BEGIN
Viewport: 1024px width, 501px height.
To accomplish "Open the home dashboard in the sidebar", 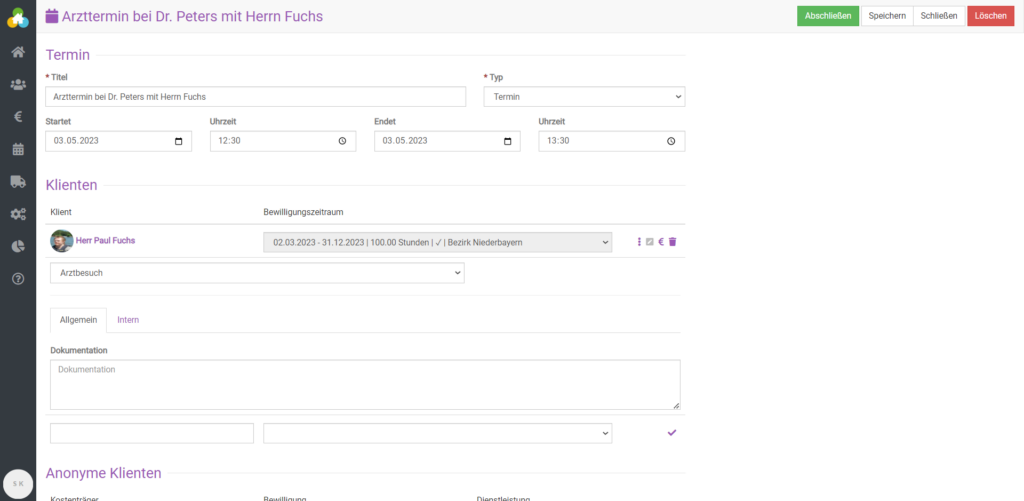I will click(17, 52).
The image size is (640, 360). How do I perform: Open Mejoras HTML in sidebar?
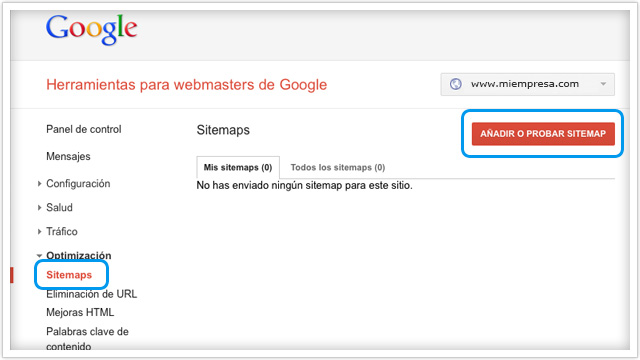click(x=80, y=312)
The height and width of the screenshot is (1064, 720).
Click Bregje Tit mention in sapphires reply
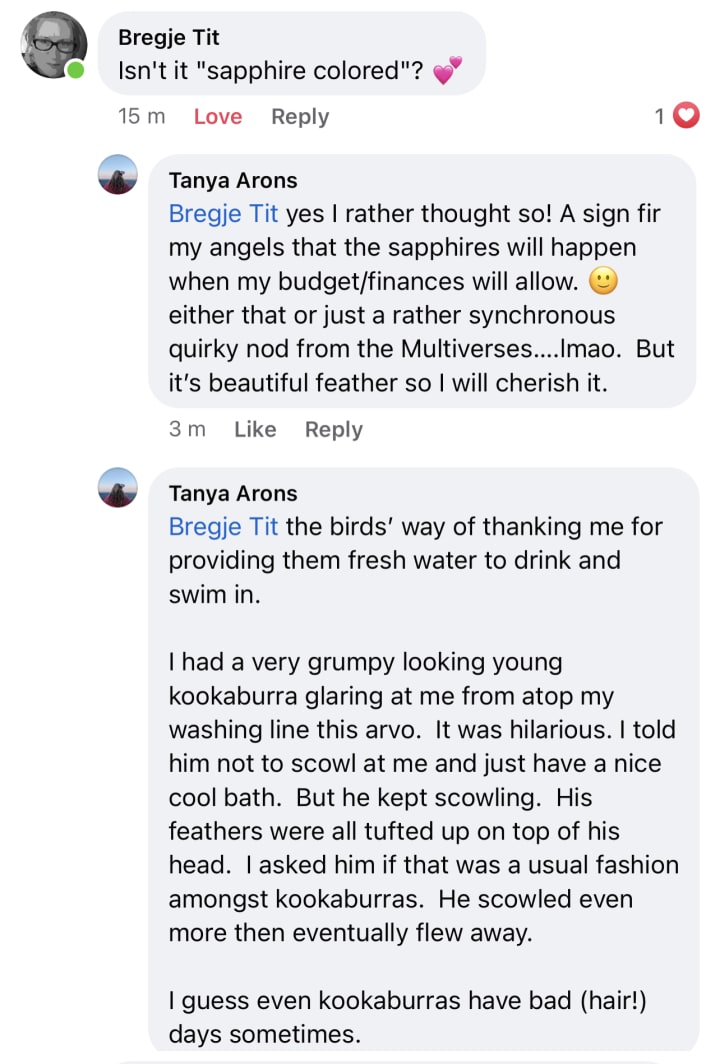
END
- _TASK STATEMENT_
Starting at the line that holds "The height and" and stopping at the last line of the listing above, write out each line exactly as it appears, and omit the pictures.

- _ANSWER_
The height and width of the screenshot is (1064, 720).
Click Bregje Tit mention in sapphires reply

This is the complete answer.